The NAT10/ac4C axis: a central nexus linking RNA acetylation to immunometabolic signaling in disease
摘要
RNA modifications represent a fundamental layer of epitranscriptomic regulation. Among them, N4-acetylcytidine (ac4C)—a highly conserved and functionally versatile mark deposited by N-acetyltransferase 10 (NAT10)—has recently emerged as a critical coordinator of immunometabolic homeostasis. In this review, we synthesize current evidence establishing the NAT10/ac4C axis as a central signaling hub that integrates immune regulation and metabolic control through post-transcriptional modulation of key transcripts. We summarize mechanistic advances demonstrating how ac4C shapes innate and adaptive immunity—including macrophage polarization, T cell activation, and B cell responses—while concurrently directing metabolic programs across glucose, lipid, and amino acid pathways via effects on RNA stability and translation. We further highlight convergent immunometabolic mechanisms by which dysregulated NAT10/ac4C signaling drives diverse pathological states.
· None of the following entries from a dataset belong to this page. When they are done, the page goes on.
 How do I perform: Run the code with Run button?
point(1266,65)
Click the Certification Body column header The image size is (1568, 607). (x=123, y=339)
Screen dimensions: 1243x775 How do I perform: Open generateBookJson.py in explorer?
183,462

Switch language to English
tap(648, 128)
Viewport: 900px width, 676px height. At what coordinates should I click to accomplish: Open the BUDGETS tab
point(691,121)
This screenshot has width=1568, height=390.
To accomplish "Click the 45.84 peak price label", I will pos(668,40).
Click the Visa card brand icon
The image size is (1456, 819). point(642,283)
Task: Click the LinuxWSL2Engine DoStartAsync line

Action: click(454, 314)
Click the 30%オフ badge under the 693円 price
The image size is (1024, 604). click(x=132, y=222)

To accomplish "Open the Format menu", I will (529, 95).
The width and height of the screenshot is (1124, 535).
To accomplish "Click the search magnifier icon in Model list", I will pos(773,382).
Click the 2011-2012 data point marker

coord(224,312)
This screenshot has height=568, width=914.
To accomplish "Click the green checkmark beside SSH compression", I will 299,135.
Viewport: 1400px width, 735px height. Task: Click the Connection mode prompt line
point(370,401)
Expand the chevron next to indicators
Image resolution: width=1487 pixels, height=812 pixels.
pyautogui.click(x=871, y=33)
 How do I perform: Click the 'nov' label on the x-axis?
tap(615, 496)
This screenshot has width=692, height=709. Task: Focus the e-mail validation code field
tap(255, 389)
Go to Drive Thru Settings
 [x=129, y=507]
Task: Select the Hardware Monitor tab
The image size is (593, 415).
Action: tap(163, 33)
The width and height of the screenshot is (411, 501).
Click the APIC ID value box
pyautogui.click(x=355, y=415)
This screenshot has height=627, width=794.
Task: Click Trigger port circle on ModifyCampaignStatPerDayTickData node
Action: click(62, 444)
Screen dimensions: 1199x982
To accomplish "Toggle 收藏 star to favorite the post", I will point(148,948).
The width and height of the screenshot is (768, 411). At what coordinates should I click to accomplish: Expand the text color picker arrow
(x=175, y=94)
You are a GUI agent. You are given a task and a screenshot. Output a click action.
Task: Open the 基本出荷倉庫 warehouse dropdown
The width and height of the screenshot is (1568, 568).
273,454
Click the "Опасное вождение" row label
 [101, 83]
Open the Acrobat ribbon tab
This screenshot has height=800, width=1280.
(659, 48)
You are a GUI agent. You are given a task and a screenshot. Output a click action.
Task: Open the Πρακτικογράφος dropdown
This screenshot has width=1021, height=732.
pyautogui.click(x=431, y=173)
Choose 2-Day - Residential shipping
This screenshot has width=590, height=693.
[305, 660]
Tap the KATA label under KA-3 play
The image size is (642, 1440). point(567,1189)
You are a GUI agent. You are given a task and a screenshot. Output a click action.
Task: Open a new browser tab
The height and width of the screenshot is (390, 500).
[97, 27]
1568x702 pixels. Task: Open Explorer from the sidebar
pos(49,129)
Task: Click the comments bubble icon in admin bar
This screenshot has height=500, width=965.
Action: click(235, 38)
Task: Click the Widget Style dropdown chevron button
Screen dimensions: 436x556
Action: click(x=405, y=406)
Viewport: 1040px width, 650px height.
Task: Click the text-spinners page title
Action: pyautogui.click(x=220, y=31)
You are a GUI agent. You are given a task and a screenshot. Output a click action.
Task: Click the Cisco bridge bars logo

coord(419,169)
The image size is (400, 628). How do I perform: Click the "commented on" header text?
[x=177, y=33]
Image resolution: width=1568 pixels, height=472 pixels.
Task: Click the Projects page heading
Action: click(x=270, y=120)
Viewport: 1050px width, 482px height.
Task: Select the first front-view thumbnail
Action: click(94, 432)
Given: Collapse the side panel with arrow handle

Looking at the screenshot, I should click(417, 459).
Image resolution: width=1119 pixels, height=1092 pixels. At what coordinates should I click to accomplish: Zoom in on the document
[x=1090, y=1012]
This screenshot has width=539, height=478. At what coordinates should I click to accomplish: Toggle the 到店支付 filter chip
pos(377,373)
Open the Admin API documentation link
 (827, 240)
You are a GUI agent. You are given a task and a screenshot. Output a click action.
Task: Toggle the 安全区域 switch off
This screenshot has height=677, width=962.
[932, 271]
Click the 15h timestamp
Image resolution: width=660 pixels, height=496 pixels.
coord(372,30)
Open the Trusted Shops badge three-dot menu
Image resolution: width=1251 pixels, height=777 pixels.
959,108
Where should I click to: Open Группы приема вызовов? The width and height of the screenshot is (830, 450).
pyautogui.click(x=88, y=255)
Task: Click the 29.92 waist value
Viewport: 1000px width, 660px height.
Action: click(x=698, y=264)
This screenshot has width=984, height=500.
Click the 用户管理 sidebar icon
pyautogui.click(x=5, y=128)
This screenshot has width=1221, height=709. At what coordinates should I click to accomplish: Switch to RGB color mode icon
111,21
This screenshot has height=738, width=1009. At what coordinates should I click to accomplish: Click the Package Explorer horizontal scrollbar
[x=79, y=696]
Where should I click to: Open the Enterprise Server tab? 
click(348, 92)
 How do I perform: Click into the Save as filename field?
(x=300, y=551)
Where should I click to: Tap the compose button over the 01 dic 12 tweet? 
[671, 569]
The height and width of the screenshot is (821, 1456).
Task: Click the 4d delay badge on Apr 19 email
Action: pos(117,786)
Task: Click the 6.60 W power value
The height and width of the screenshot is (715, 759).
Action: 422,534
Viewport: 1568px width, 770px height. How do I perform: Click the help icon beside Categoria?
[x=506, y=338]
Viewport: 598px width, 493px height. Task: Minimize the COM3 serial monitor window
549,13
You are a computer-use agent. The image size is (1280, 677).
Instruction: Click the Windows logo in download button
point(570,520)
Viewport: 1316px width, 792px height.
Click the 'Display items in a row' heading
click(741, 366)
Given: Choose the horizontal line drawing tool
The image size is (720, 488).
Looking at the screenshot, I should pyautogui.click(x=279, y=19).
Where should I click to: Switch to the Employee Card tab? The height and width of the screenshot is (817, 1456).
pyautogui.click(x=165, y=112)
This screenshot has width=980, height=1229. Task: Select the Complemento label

In cancer, aberrant ac4C activity promotes tumor-intrinsic growth, immunosuppressive microenvironment remodeling, and metabolic rewiring. Similar NAT10-linked immunometabolic circuits underlie autoimmune diseases, sepsis, and metabolic inflammatory disorders. Finally, we evaluate the landscape of NAT10 inhibitors and discuss opportunities for mechanism-guided therapeutic exploration. Together, this review positions the NAT10/ac4C axis not merely as an RNA-modifying pathway, but as a dynamic, disease-relevant integrator at the intersection of epitranscriptomics, immunity, and metabolism.